5 July 2013

Love your weeds.

Beatrix Potter once wrote that her garden at Hill Top was 'always very full of flowers and weeds' and in the last hundred or so years nothing has really changed.
There are quite a few weeds in the present day Hill Top garden and some visitors find it encouraging to see that 'National Trust gardens have weeds too', others take more than a little pleasure in pointing them out to me!

Many gardeners think that weeds should be eradicated from a garden at all costs but I (and Beatrix Potter apparently) take a more relaxed view. Take a look at the picture below.........



.......lovely isn't it? The blue flowers are Iris sibirica, the Siberian Iris but the white ones are...whisper it....ground elder! Yes, that most feared of garden weeds actually has  really beautiful flowers for a few weeks at the end of June.

And how about this?


As pretty as any nasturtium or sweet pea it's...shudder...bindweed!

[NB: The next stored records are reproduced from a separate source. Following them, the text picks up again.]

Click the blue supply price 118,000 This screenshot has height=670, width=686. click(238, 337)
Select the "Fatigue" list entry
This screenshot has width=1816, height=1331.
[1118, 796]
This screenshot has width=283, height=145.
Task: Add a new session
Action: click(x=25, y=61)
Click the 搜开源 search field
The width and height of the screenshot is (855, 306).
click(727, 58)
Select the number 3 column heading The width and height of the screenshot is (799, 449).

Now I'm not suggesting that we all plant up our gardens with ground elder and bindweed because, beautiful as they are, what really makes them weeds is that they are too sucessful. They are the bullies of the plant world and will quickly take over your little plot to the exclusion of everything else. But if you have a small clump of ground elder or a few twining stems of bindweed or even a few nettles, don't stress about it, it's fine, let the bees and butterflies enjoy their flowers and make a resolution to dig some out come winter time.
As AA Milne,of Winnie the Pooh fame, once said 'weeds are flowers too, once you get to know them'.

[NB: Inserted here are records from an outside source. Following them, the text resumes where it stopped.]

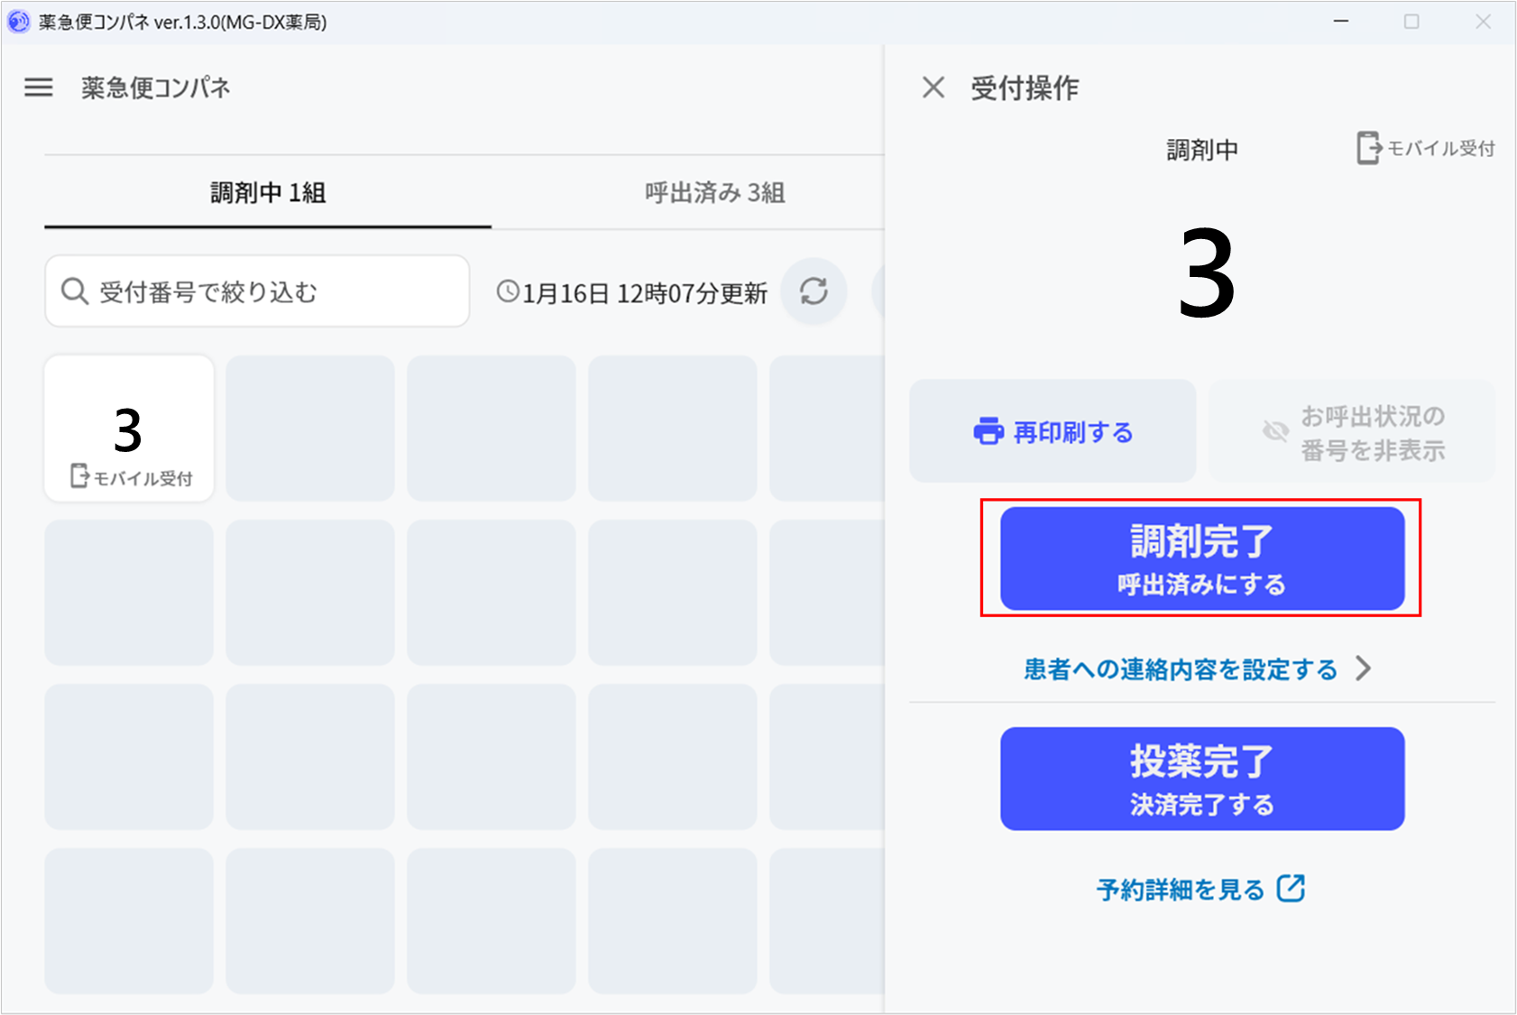Close the 受付操作 panel with X
The width and height of the screenshot is (1517, 1015).
click(933, 88)
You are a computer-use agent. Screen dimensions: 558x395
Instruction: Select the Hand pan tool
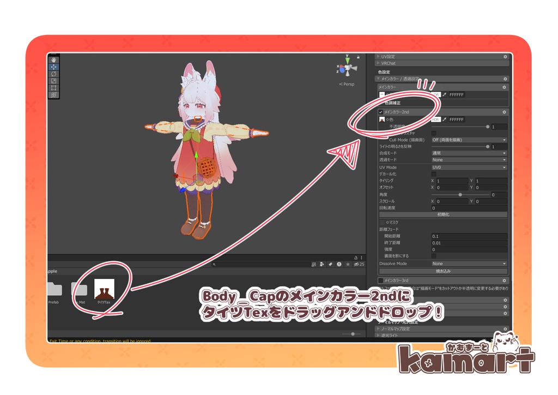coord(54,59)
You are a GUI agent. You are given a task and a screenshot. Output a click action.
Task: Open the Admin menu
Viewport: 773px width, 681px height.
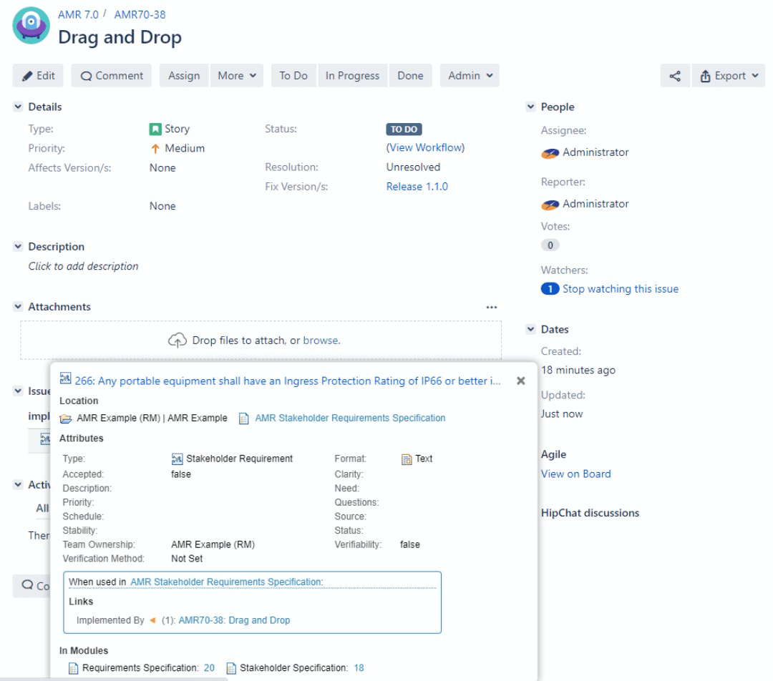click(x=469, y=75)
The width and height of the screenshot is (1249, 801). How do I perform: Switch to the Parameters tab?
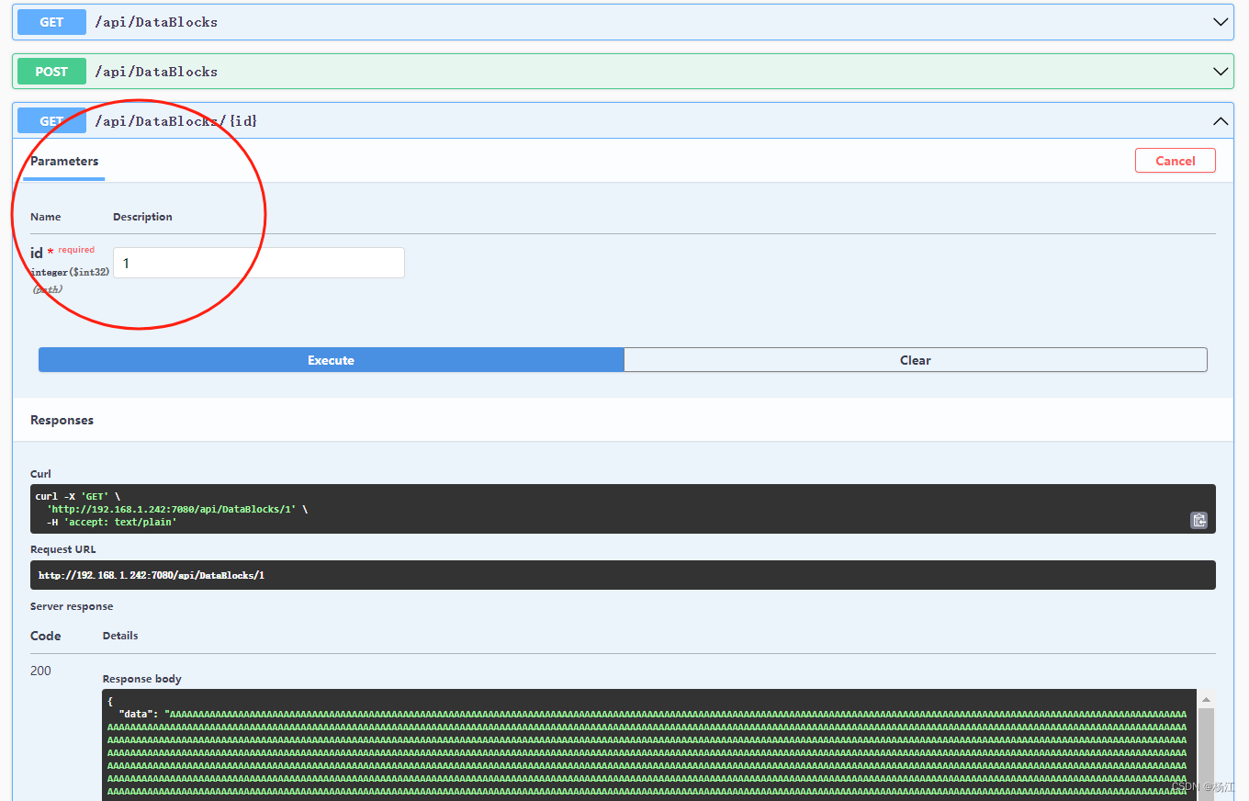(63, 161)
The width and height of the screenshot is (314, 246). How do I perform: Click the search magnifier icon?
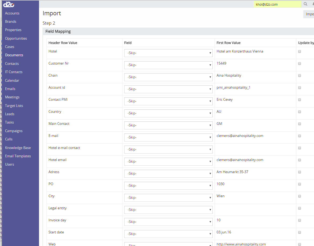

Incidentally one of the worst 'weeds' in the garden at Hill Top isn't what most people would call a weed at all. It's the ladies mantle, Alchemilla mollis which seeds like fury after it's flowered and tiny seedlings come up like mustard and cress the following spring. I must dig out and hoe off hundreds of them every year.


Alchemilla mollis


Elsewhere in the garden, not all is rosy (although the roses are beginning to bloom). Although the flower borders are looking fantastic, a rabbit once again took up residence in the vegetable garden for a while and did considerable damage to my young cabbage seedlings and runner beans.
I won't go into the details of how I persuaded him to leave but a net and a small whippet were involved!
I've resown my runner beans but it's going to be a very late crop this year!